▶ **Given problem**: Can you rewrite the lines below with every "Click" replaced by "Select" and nothing else changed, leaving out the pictures?

▶ **Provided records**:

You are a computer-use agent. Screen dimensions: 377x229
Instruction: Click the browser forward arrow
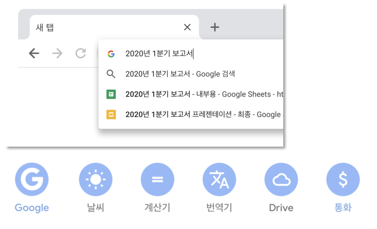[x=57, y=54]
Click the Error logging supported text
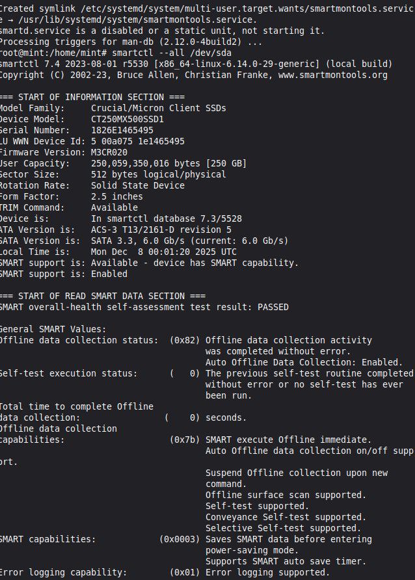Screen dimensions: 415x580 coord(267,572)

▶ **Response to this task**:
You are a computer-use agent. Screen dimensions: 377x229
Instruction: Select the browser forward arrow
[x=57, y=54]
Select the Error logging supported text
Screen dimensions: 415x580 coord(267,572)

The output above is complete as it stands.